Описание задания:
Пожалуйста, перепишите без изменений отрывок из текста о языковых знаках: от слов «Типология языковых знаков» до слов «для знаковой ситуации.» включительно.

Фрагмент для чтения:
┄┄┄┄┄┄

Если знак никем не воспринимается, он существует как акустическое явление или
графический образ или след в клетках мозга, не выполняющий функцию знака. Только в
процессе размышлений и общения у людей, знающих связь конкретной материальной
единицы и смыслового образа, акустический образ становится знаком.
Четыре вида отношений необходимы для всех типов знаков, но наиболее четко и ясно
они выявляются у лексем — знаков естественного языка. Лингвистика традиционно изучает семантику, т. е. отношение лексем к мысленным образам, семемам, а через семантику
постигает и денотативные отношения лексем. Традиционно изучаются и отношения языковых знаков друг к другу, т. е. их группировки, их сочетаемость, образуемые ими
конструкции и т. д. Отношения языковых знаков к человеку стали предметом внимания
лингвистов сравнительно недавно и составляют содержание прагматики. Прагматика —
новый отдел науки о языке, который изучает воздействие языковых знаков на человека.
Типология языковых знаков
Вопрос о типологии языковых знаков является дискуссионным, его решение зависит от
общей теории знака, которой придерживается ученый.
Многие видные семасиологи, среди которых зарубежные ученые Д. Ричардс, С. Огден,
С. Ульман, Э. Бенвенист, отечественные ученые В. А. Звегинцев, А. И. Смирницкий и
другие, обсуждают проблему знака только по отношению к слову, которое имеет все
четыре вида отношений, необходимых для знаковой ситуации.
Некоторые лингвисты считают знаками все двусторонние единицы языка — морфемы,
словосочетания, предложения (Ф. де Соссюр, Ч. Моррис, Л. Блумфильд, Л. Ельмслев,
А. Мартине, чешские лингвисты, российский языковед В. Г. Гак и др.).
Третья группа ученых (Ю. С. Маслов, Л. М. Васильев и некоторые другие) именуют
знаками и фонемы, и другие единицы плана выражения, хотя за отдельно взятой фонемой
нет никакого означаемого. Эти авторы исходят из того, что фонемы и другие единицы
плана выражения обладают различительной, дистинктивной функцией. В категорию
знаков зачисляются, таким образом, и признаки, т. е. материальные составляющие, из
которых строятся единицы языка.
Рассмотрим этот вопрос с точки зрения знаковой ситуации. Важнейшими отношениями
знака являются семантическое (а через него денотативное) и коннотативное, которые в
полной мере проявляются у слова. Любая лексема (звуковая сторона слова) имеет свою
семему (конкретное значение слова), а через семему входит в отношение с объектом:
лексема
«яблоко»
семема
образ яблока
объект
реальное яблоко
У каждой лексемы имеются разные соотношения с другими лексемами языка
(коннотативные отношения). Например, для лексемы «яблоко» можно определить такие
коннотативные ряды:
Яблоко
зеленое
спелое
вкусное
кислое
яблоня
яблочный
яблоневый
груша
слива
вишня
поспело
упало
висит
смородина
и др.

┄┄┄┄┄┄

Исходные данные:
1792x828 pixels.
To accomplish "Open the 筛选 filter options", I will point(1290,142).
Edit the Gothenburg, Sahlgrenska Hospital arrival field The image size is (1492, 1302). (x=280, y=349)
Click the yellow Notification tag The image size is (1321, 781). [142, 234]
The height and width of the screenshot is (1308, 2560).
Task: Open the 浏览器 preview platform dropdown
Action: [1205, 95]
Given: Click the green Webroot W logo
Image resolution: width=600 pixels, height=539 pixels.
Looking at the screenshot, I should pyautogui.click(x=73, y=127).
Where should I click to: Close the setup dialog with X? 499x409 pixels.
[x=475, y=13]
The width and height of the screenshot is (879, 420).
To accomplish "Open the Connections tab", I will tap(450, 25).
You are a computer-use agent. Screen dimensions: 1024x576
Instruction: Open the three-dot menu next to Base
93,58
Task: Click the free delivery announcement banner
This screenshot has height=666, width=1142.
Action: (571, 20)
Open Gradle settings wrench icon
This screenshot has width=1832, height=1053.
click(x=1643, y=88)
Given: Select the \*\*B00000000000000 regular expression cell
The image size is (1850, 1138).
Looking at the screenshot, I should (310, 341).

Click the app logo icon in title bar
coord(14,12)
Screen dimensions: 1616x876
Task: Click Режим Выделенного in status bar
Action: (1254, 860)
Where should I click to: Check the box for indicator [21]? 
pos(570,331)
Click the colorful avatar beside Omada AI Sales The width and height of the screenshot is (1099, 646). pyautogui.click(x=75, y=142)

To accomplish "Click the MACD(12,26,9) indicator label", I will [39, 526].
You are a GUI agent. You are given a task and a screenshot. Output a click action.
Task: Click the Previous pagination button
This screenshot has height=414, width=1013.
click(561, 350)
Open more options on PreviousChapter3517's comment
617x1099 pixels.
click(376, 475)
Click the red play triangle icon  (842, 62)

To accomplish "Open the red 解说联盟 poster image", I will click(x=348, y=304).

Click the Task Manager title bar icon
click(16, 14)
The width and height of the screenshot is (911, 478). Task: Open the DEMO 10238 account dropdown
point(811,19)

┄┄┄┄┄┄

Результат задания:
Типология языковых знаков
Вопрос о типологии языковых знаков является дискуссионным, его решение зависит от
общей теории знака, которой придерживается ученый.
Многие видные семасиологи, среди которых зарубежные ученые Д. Ричардс, С. Огден,
С. Ульман, Э. Бенвенист, отечественные ученые В. А. Звегинцев, А. И. Смирницкий и
другие, обсуждают проблему знака только по отношению к слову, которое имеет все
четыре вида отношений, необходимых для знаковой ситуации.